国立劇場 未完の『伊賀越道中双六』と媚薬

仇討となれば国立劇場の『伊賀越道中』とこなければならないのであるが、未完である。なぜかといえば、前の方の席で観たため、役者さんの動きはよくわかるのであるが、物語性が飛んでしまっている。もう少し離れて全体を見なければダメである。というわけで、後日、再度観る事にしているので、その時はしっかりと捉えたいと思っている。

<岡崎>の場面は、40数年振りの上演ということである。かなり、暗い場面であるが、吉右衛門さん、歌六さん、芝雀さん、東蔵さんのぶつかり合いがやはり良い。錦之助さんの悪役、又五郎さんの道化役が板についている。

若い役者は良い席で観た方が良いと言われた人がいるが、確かに、演じる方の手の先から足の先までどう動かしているかを観るには近くのほうが勉強になると思った。

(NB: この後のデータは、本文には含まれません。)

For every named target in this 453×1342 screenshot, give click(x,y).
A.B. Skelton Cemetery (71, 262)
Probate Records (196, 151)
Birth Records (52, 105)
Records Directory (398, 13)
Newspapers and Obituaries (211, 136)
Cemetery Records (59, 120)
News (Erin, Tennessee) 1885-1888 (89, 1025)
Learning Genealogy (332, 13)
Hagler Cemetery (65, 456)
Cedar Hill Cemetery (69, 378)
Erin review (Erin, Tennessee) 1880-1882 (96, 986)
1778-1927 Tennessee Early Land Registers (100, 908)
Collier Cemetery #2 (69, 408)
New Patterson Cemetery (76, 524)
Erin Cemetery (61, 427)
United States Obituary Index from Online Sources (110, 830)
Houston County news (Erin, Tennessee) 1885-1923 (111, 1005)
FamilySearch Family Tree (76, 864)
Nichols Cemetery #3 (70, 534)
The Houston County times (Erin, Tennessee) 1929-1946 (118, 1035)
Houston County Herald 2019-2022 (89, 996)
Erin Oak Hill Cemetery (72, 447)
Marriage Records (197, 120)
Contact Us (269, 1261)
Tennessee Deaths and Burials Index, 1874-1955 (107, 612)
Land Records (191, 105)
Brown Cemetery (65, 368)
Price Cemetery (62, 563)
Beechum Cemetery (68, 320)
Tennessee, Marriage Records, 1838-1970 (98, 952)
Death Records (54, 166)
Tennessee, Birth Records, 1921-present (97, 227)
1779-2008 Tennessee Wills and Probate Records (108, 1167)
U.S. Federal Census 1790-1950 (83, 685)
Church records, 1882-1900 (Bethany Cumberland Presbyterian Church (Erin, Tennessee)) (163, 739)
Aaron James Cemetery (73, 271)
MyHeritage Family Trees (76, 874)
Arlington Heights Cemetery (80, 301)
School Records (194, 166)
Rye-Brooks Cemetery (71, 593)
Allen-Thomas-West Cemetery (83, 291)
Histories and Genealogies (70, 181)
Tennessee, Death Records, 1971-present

こちらは、役者になるわけでもないので、その動きが物語性よりも先行してちょっと仕切り直しである。先に物語性を受けて、役者さんの動きを再確認するほうが良かったようである。

昨日は歌舞伎学会の研究発表やトーク、朗読、シンポジウムがあった。

都合で聞けなかったのであるが、研究発表に「<新派復興>を考える ー 瀬戸英一「二筋道」と新派の昭和初年代」(発表者・赤井紀美)というのがあった。『空よりの声ー私の川口松太郎』(若城希伊子著)に、「二筋道」が大成功で花柳章太郎さんは人気絶頂であったとある。そして、瀬戸英一さんが亡くなった時、花柳さんは、通夜の席で泣き、「しっかりしてくれよ。瀬戸が死んじゃたんだよ。俺ももう四十だ。ぐずぐずしてはいられない。お前だって同じだぞ。瀬戸の跡を継ぐようなものを書いてくれ」と川口松太郎さんの両手を掴んで云ったとあり、筆者はその祈りに似た願いを、『明治一代女』としている。

その本で瀬戸栄一さんも『二筋道』も、初めて知ったが、その関連の発表である。凄いタイミングである。資料だけは頂いたので、ゆっくり読ませて貰うことにする。

トークは前進座の嵐圭史さんで、木下順二作の「子午線の祀り」の群読の知盛の部分を25分ほどにまとめられ、その朗読もして下さった。ご自分の経歴を通しての前進座の歴史劇『怒る富士』『五重塔』『天平の甍』らに至るまでを話された。そして、朗読の<息>についても話され、巧妙な緩急で朗読された。

シンポジウムが、「戦後歌舞伎と前進座」のテーマで、小池章太郎さん、原道生さん、渡辺保さん、<司会>犬丸治さんで、前進座の歌舞伎が面白かった時代のことを話される。前進座の歌舞伎が、松竹歌舞伎とは違う面白さを放っていた時期があったことは知っているが、観ていないのであるから想像がつかなかったが、その未知の世界の話しが面白い。小池さんは、前進座に居られたことがあり、翫右衛門さんと長十郎さんの芸に対する具体的なかかわり方を話される。原さんも、渡辺さんも、前進座の舞台は数多く観られているので、やはり面白かったと話される。渡辺さんは、同一作品に対する前進座歌舞伎と松竹歌舞伎の面白さの勝敗も紹介され、具体的に話されるので、何となく想像がつき納得させられる。

皆さん冷静に客観的に観る眼を持たれていて、歌舞伎学会というと硬く感じるが、どうして、その時には、冷徹と思われる眼が怖くて面白いのである。ベタベタ褒めてばかりいる人をみると、何か利害関係を感じてしまいうんざりするが、理に適った指摘は、もっと観なければと観る意欲をもらうのである。

そして、芝居の水面下での芸のぶつかり合いは、観客にとって、媚薬である。そんな舞台に遭遇したいがために、足が劇場に向かうのである。